Thursday, 1 November 2018
Adoption Roundtable: Expectations
Firstly, I’ve been up to the DfE quite a bit over the last three years and sat in a range of meetings for a range of reasons and I’ve learnt some things and observed lots. Expectation management is at the heart of what I've learnt.
There are lots of things on the adoption community’s wish list, and hear me correctly, we do pretty well by comparison to other parents of equally challenged children. Never the less, there are things that we’d like done and things we think need to be done. As a community we have broad consensus on big issues but we’d perhaps identify specific issues within them that are important to us as individuals. That all sits in a complex dynamic within central government where what is possible and practical is influenced by current legislation, Treasury requirements, realms of influence, responsibilities, legislative windows and timeframes. Not to mention political will and competing demands on time, money and energy.
So, that all said to my mind managing our expectations as to what can be done is essential and creating consensus and effective, justifiable and solid arguments for what we want is paramount.

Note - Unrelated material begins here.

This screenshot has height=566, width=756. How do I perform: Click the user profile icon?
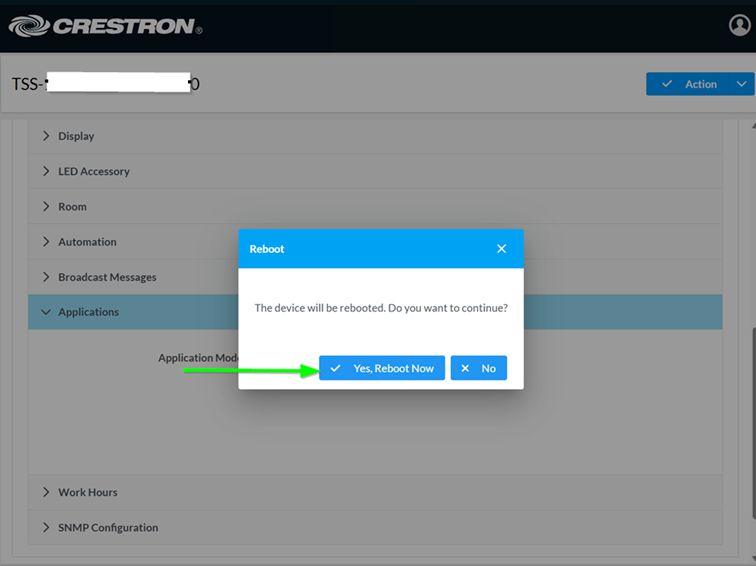pos(739,26)
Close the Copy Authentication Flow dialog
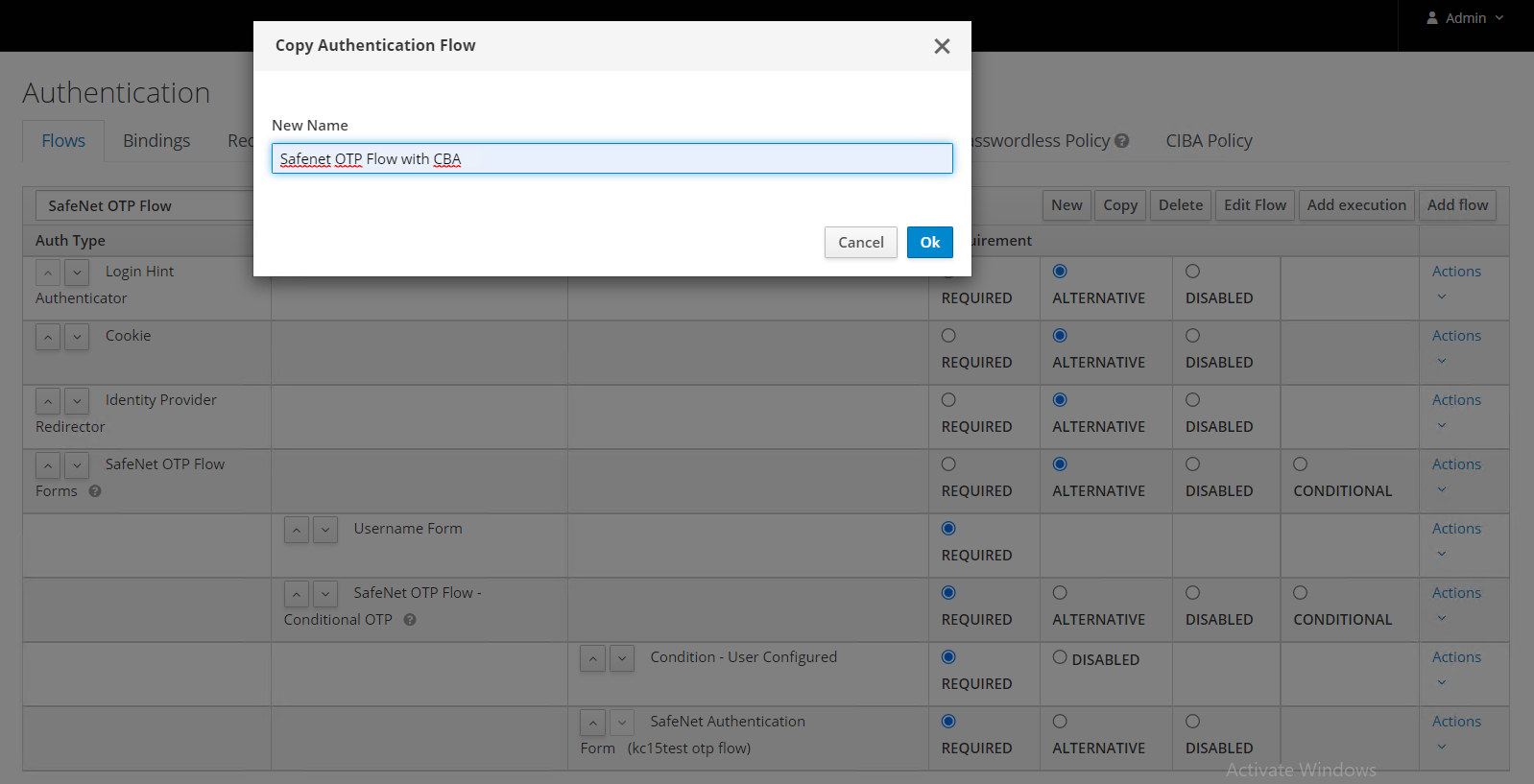 (x=942, y=46)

Being invited is a weighty privilege and all adopters present were conscious that we’re representing 1000s of families with the complex struggles and challenges they face. Adoption UK were chairing the event and laid out the issues that were to be addressed. Of course, you could debate what went on the list and perhaps you will* but that was the list: Adoptee’s challenges in education, Foetal Alcohol Syndrome and the need for ongoing support and awareness were the key areas that were focused on. Generally, it was received well by Nadhim Zahawi, who was clearly aware of the issues and engaged in discussion. As a group we highlighted key points then fleshed them out with lived experience. I’m sure that the reality of the challenges carries a weight that a straightforward briefing would not and the minister certainly understood, empathised and engaged with our arguments for continuation and development of support etc.

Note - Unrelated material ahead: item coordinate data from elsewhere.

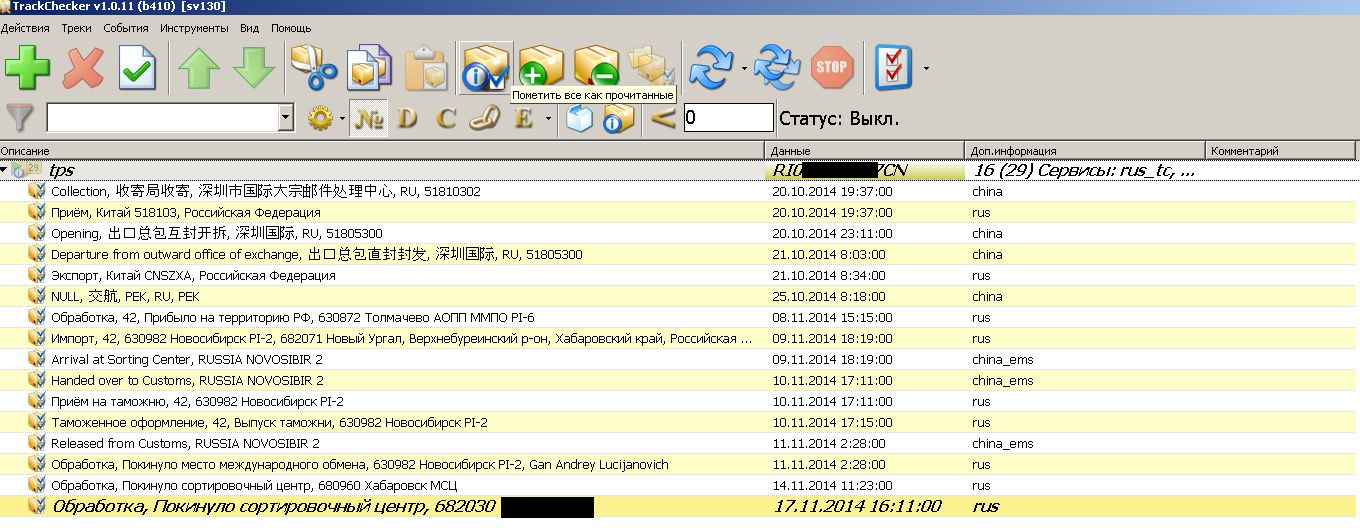Viewport: 1360px width, 528px height.
Task: Click the red X delete track icon
Action: tap(83, 68)
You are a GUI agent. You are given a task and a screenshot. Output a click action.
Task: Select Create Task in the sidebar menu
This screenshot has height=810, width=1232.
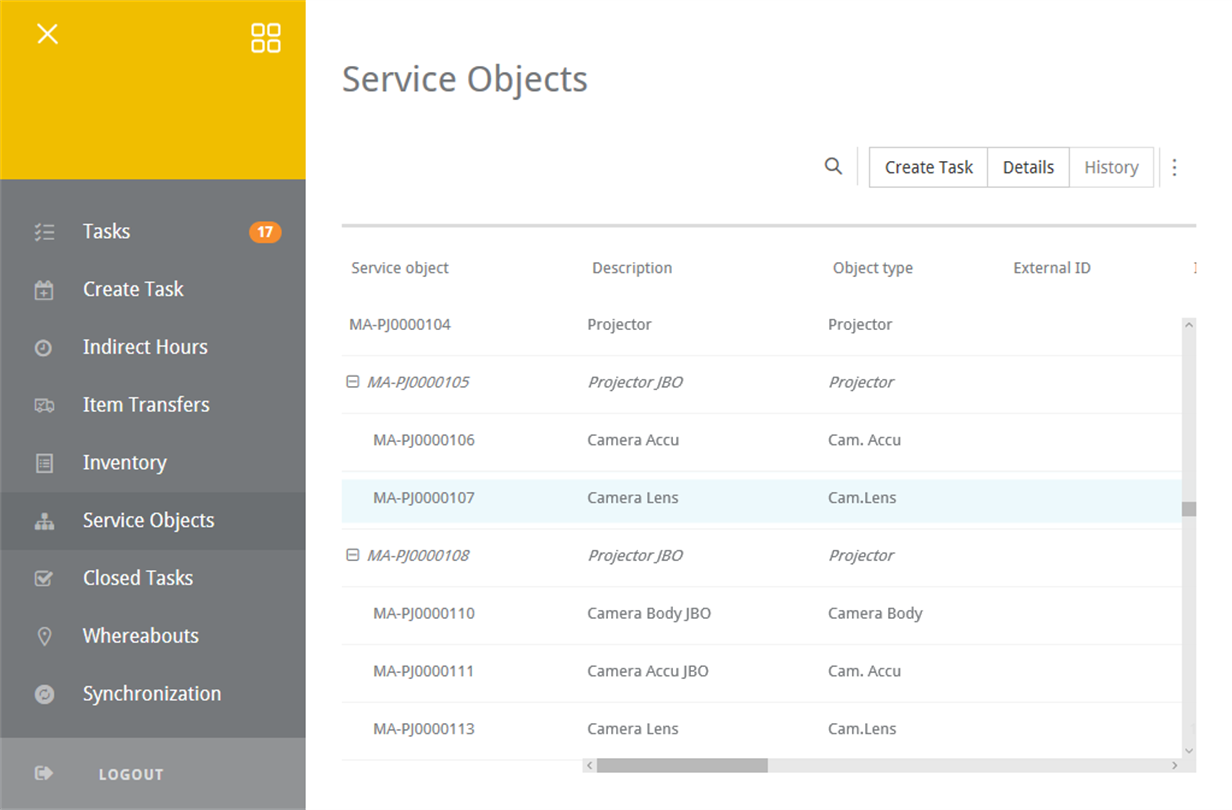[133, 289]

It’s easy to see all that as a little vague and no doubt it’s too vague for some but the reality is that there are rarely revolutionary changes in this world, we see evolution and development. That is unfortunately too slow for many of our children but it is what it is and disengagement does not seem like option. What will be the outcome to the meeting? I'm not sure, I’m not going to pretend that the minister slammed the desk declaring something’s got to be done then sending his minions off to implement radical change. Perhaps we'll see an influence on the longevity of the adoption support fund, on raised awareness and CPD among social care professionals of Childhood Challenging, Violent and Aggressive Behaviour and FAS. We will have to wait and see.

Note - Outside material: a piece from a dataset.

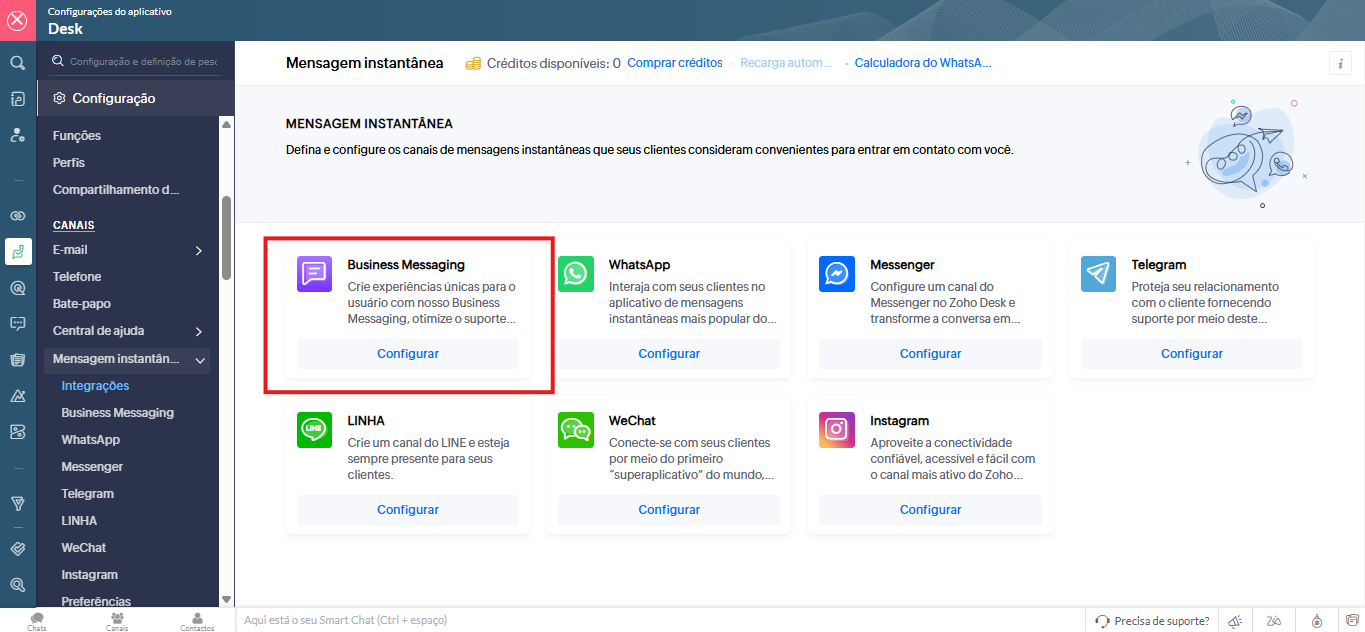Click the WhatsApp channel icon
The width and height of the screenshot is (1365, 632).
pos(575,274)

What did I say, not much really. I used my trump card I told my story in all its gory detail, no clever words or insight I’m afraid just a dad looking for a touch of professional empathy and a little help.
In the past these little updates have been accused of being a little unsatisfactory or vague. I accept that but pragmatically think that is better than nothing which is the alternative.
Anyhoo, thanks for all the words of support and encouragement and keep up the good work.
*The list could be very long and many important issues remain low on the agenda. Incredibly frustrating and sometimes upsetting but we have to accept adoption is one form of permanence and an issue that impacts on approximately 55, 000 children in a national cohort of 11, 000 000 children. Do we stop pushing? no. However, we have to prioritise our issues.